Chapter 15 - Pengusiran

48 9 0
                                    

“Jika iya?” 

“Kalau iya maukah kau menjajaki hubungan kita ke arah lebih serius?” 
Yang dimaksudkan Marvin, dia ingin aku menjadi pacarnya, bukan? Itukah alasannya dia menawarkan diri menjadi pacar pura-puraku tadi karena dirinya sudah berharap lebih dari hubungan kita. Atau jangan-jangan dia hanya bercanda? Jawaban apa yang pantas kuucapkan kepadanya, apabila aku menolaknya tentu akan membuat hubungan kita menjadi canggung dan bila aku menerimanya, aku juga belum yakin dengan perasaanku. 

“Jangan bermain-main denganku, Marvin. Kau sungguh telah menaruh hatiku?” 

“Aku mengungkapkan yang ada dipikiranku. Lagipula kita sudah saling nyaman satu dengan lain jadi apa salahnya apabila kita menuju ke jenjang selanjutnya.” pernyataan itu tanpa kusadari seakan menjadi lampu hijau bagi dirinya masuk kedalam hatiku. Entah mengapa kupu-kupu serasa berterbangan di perutku. Pipiku mulai terasa panas dan memerah layaknya tomat. Benarkah aku mulai jatuh hati kepadanya?

“Hahahahaha…….. Tidak perlu terkejut seperti itu. Aku hanya bercanda.” tambahnya sambil tertawa. 

Saat mendengar ucapannya kenapa aku seperti merasa dilema. Disatu sisi aku lega dan disaat bersamaan aku berharap bahwa apa yang diucapnya benar-benar berasal dari hatinya.

“Hey! Hey! Kamu tidak apa-apa?” cetusnya khawatir setelah melihat tak memberikannya respon sama sekali. 

“Kamu-sih. Kenapa tiba-tiba melontarkan pertanyaan seperti itu? Buat orang panik saja.” gerutuku berusaha untuk menutupi kekecewaanku. 

“Aduh, ada yang marah. Bagaimana ini?” ledeknya yang langsung kusumpal dengan makanan biar tidak semakin melantur kemana-mana. 

“Makan! Makan! Daripada kamu terus berbicara omong kosong terus.” 

—------------------------------------------------

Sejak sepulang kantor tadi, aku langsung masuk ke kamarku untuk mengemas seluruh barang yang ada dalam kamarku. Sudah kuduga, Mama dan Kak Bella sama sekali tidak pusing dan asyik menonton drama. Dalam hatiku, ada secercah harapan jika mereka mau menurunkan sedikit ego mereka dan mencegatku untuk jangan pergi, namun apalah dayaku? Harapan itu seketika pupus saat melihat sikap acuh tak acuh mereka. Disaat itu aku sudah memantapkan diri untuk minggat dari rumah ini. 

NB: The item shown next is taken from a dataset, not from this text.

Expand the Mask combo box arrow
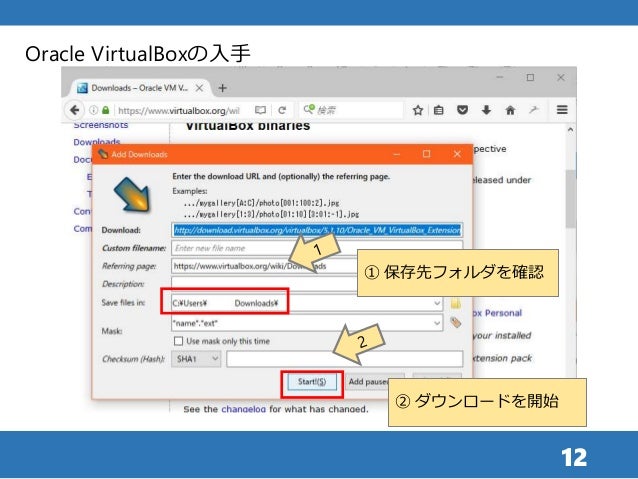The width and height of the screenshot is (638, 479). pos(437,323)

Tak disangka, pada saat yang bersamaan, Kak Bram pulang dan melihat kekacauan ini. Dia yang tidak mengerti apa-apa karena semenjak subuh tadi dia sudah pergi bekerja, dia pun bertanya apa yang sedang terjadi kepada Mama dan saat dia tahu jika aku memutuskan untuk pergi, dia segera mengikutiku ke kamarku dan mencoba untuk menghalangiku. 

“Kau benar-benar akan pergi?” pinta Kak Bram yang menahan tanganku saat aku memasukkan semua baju yang ada di lemari. 

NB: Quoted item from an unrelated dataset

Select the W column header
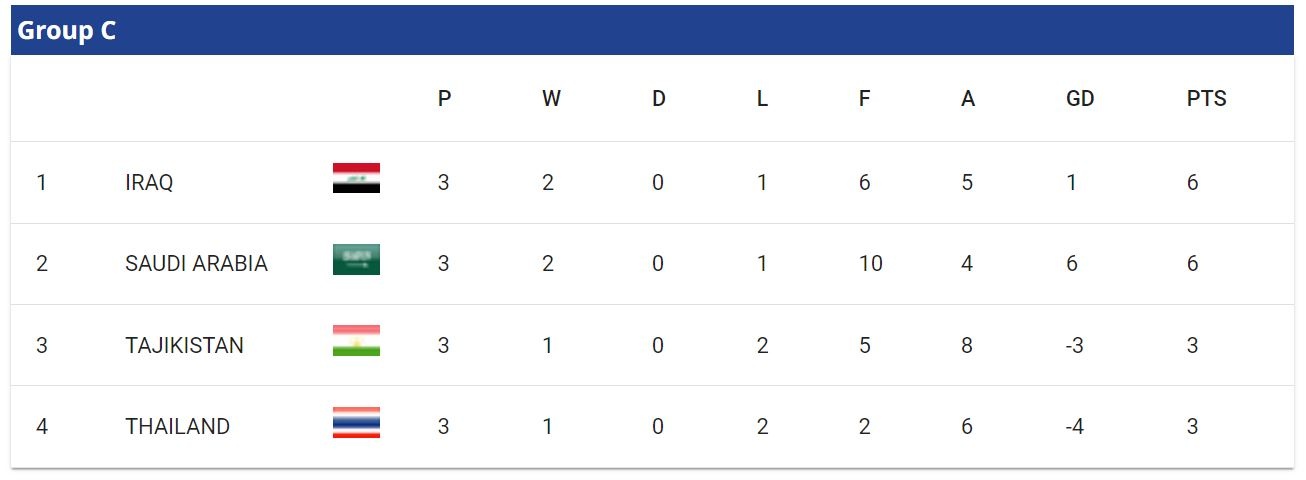[551, 99]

“Tidak ada lagi alasan untuk diriku tetap bertahan di rumah ini, Kak. Rumah ini cuma menyisakan kenangan pahit yang ingin segera aku tinggalkan. Aku disini hanya mewujudkan keinginan terbesar Mama kita. Bukankah mereka selalu ingin aku menikah muda agar aku bisa tersingkir dari rumah ini. Bahkan sampai aku pernah dipaksa untuk menikah dengan pilihan mama hanya demi mendapatkan uang untuk membiayai kebutuhan Kak Bella. Jika tidak ada kakak saat itu aku tidak akan tahu nasibku seperti apa.” 

“Dirumah ini tidak ada lagi yang bisa membantuku. Kakak sudah punya kehidupan kakak sendiri dan aku tidak mungkin terus menggantungkan hidupku pada bantuan kakak. Ini sudah jalan yang terbaik agar tidak ada lagi yang terluka karena diriku.” uraiku sambil menutup tas yang telah terisi penuh dengan semua barang barang keperluanku.